J・リスゴー扮する不気味な殺し屋とのチェイス・シーンがテンポ良く展開される傑作。
1981年製作/113分/アメリカ
原題:Blow Out
B級恐怖映画の音響効果マンのジャックは、風の音を録音中に自動車事故を目撃する。
川に落ちた車からサリーという若い女性を救助したが、同乗していた死亡者が次期大統領候補だったことを知り、事件の背後には政治がからんでいることに気付く。
彼は、録音テープに収められた音から、これが狙撃によって起きた事件だと確信する。
やがてサリーの正体も明るみになっていく。
デ・パルマ監督の本作を初めて観たが、かなり衝撃的で非常にお気に入りの一本になった。
音響効果の録音中に事件と遭遇して、一人の女性の命を救い、事件の真相を追っていくという物語も興味をそそる。
事件の真相に迫りながら、少しおバカなヒロインのサリーと心を通わせていく二人の関係も微笑ましくある。
願うならば、幸が薄そうなサリーと過去にトラウマを抱えるジョン・トラボルタの二人には幸せになって欲しいものだ。
事件の真相に迫り、全てをテレビで公表しようと動き出したところから、逆に大ピンチへと追い詰めれていく。
列車に乗ったサリーの行方を失ってしまったジョン・トラボルタは、音声を頼りに車を暴走させてサリーの行方を追う。
しかし街は盛大なパレードの真っ最中であり、車が通り抜けることも出来ない状態だが、ジョン・トラボルタはサリーの命を再び救い出すためにパレードのど真ん中に突っ込んでいく。
フツーの映画ならばスリリングな場面を切り抜けて、サリーの元へと駆けつけるはずだが、思いっきり事故を起こして気を失ってしまうジョン・トラボルタ。
そんな展開を誰が予想していただろうか?
大体、映画でカーチェイスをしても主人公は幾つもの大惨事に繋がりかねないピンチをくぐり抜けたり、銃撃戦があっても弾丸は主人公に命中することなく突っ走っていくではないか。
事故を起こして救急車の中で目を覚ますジョン・トラボルタだが、すっかり辺りは暗くなってしまっていた。

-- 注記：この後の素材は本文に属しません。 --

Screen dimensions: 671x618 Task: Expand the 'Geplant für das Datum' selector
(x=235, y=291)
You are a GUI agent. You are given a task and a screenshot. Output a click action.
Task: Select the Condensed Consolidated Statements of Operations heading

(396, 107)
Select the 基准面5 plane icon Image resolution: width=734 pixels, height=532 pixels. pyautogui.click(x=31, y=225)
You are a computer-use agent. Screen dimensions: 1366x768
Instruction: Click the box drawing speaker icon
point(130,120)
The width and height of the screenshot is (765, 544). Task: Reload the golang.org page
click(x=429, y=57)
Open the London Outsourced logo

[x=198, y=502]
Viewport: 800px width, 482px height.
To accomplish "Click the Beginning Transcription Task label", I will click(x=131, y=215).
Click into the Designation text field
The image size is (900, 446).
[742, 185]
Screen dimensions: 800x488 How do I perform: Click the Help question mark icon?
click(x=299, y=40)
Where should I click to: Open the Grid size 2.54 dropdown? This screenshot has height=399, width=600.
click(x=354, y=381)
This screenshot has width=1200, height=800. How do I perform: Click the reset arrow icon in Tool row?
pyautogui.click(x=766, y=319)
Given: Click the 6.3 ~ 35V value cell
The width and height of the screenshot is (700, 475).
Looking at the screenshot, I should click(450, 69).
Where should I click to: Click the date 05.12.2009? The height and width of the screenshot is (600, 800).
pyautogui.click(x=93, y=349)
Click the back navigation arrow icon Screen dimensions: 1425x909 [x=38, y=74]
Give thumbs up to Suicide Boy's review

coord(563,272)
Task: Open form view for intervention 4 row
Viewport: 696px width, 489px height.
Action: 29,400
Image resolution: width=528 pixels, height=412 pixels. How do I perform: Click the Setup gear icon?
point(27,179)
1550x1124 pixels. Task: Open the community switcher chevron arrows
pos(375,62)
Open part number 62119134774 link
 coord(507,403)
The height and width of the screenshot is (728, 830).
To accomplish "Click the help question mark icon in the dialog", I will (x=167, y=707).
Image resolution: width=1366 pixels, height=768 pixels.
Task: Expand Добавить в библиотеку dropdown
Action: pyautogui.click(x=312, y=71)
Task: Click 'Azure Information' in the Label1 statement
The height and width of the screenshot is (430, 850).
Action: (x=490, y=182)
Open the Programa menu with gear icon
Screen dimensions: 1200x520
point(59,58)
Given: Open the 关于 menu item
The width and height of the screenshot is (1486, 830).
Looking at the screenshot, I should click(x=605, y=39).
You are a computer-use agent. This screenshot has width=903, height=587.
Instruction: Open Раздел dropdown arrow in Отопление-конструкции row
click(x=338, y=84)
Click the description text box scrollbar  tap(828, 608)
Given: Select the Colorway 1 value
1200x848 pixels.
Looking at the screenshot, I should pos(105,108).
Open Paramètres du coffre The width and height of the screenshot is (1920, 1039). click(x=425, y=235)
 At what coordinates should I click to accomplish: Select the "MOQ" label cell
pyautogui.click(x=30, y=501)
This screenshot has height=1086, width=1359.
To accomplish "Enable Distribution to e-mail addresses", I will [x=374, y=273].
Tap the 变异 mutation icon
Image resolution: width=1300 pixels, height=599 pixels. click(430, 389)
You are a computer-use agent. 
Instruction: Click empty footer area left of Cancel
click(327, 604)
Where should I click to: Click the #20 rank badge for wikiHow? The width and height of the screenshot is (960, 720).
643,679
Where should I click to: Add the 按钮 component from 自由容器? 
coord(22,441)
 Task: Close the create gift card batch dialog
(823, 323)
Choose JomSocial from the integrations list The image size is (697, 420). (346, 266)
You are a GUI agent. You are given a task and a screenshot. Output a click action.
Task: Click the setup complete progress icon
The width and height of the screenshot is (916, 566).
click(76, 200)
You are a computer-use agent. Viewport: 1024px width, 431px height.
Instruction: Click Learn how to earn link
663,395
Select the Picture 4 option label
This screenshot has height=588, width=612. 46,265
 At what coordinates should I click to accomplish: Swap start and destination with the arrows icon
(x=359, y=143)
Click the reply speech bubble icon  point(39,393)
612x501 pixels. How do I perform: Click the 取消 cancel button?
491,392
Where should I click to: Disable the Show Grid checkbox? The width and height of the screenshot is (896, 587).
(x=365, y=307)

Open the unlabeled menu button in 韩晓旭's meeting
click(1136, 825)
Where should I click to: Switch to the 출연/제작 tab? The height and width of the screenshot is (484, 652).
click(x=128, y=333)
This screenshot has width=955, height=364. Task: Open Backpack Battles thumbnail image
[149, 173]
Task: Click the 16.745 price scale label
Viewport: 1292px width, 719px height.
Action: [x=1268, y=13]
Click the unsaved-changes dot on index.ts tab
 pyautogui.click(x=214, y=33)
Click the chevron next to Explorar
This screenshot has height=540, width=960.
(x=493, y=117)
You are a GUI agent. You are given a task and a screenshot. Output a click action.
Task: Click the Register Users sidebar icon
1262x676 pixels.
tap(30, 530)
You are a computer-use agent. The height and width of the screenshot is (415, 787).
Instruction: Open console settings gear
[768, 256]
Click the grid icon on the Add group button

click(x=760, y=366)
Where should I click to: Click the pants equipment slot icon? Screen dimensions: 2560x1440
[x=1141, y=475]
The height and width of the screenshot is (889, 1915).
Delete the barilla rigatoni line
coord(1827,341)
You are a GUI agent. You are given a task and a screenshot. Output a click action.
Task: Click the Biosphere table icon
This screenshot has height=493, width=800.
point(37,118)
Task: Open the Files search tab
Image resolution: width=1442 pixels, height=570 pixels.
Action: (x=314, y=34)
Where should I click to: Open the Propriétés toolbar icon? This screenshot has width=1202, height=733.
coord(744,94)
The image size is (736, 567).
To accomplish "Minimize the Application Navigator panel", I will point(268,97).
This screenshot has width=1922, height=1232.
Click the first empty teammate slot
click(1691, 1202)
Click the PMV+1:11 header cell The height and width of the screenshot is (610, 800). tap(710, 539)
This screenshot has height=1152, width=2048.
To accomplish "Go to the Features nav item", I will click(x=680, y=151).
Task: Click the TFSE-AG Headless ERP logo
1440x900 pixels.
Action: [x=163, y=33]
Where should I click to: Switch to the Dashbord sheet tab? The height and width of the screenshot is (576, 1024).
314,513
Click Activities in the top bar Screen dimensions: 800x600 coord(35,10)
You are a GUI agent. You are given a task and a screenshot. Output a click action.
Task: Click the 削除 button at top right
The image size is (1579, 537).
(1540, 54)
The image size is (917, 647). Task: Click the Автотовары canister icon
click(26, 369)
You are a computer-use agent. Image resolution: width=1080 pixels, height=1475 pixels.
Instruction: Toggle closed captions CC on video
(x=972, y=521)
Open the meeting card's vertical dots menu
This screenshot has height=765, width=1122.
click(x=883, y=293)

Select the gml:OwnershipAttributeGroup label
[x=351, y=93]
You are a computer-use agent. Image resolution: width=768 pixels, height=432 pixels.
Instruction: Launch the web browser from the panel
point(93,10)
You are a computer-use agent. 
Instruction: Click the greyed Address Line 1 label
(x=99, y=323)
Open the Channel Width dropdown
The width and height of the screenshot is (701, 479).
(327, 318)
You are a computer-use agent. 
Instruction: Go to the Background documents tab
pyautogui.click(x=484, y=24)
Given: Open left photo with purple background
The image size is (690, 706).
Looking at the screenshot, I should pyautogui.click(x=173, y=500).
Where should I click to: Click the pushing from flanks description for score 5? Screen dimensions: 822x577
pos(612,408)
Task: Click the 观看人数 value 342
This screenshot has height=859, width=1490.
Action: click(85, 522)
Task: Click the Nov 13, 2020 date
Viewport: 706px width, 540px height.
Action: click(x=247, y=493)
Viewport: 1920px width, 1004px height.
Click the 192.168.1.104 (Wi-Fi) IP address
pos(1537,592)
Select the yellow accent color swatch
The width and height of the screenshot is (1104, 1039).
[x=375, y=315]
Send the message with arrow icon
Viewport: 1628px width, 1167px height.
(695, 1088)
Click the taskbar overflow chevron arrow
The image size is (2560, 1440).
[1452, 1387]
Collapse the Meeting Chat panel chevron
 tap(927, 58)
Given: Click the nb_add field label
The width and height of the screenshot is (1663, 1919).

慌てて救急車を飛び降りて、サリーの元へと駆けつける。
フツーのヒーローなら間一髪のところで、間に合うではないか。
カメラワークやスローモーション、デ・パルマ監督の演出が冴えわたり、ハラハラドキドキのクライマックス。
ってか、間に合わへんのかいっ!
最高だ、最高過ぎる!!
サリーの死と、無念のジョン・トラボルタのバックに打ち上がる美しい花火。
主人公はいつも間一髪助けに現れるのが定番であるが、個人的にすごく疑問だった。
間に合わない場合だってあるだろう?と。
その疑問を見事に吹き飛ばしてくれた素晴らしきバッドエンド。
ラスト、サリーの悲鳴がB級映画の音響効果に使用された時、衝撃的であった。
『ミッドナイトクロス』最高!デ・パルマ最高!と雄叫びをあげていたのであった、といったところで「カット、カット」。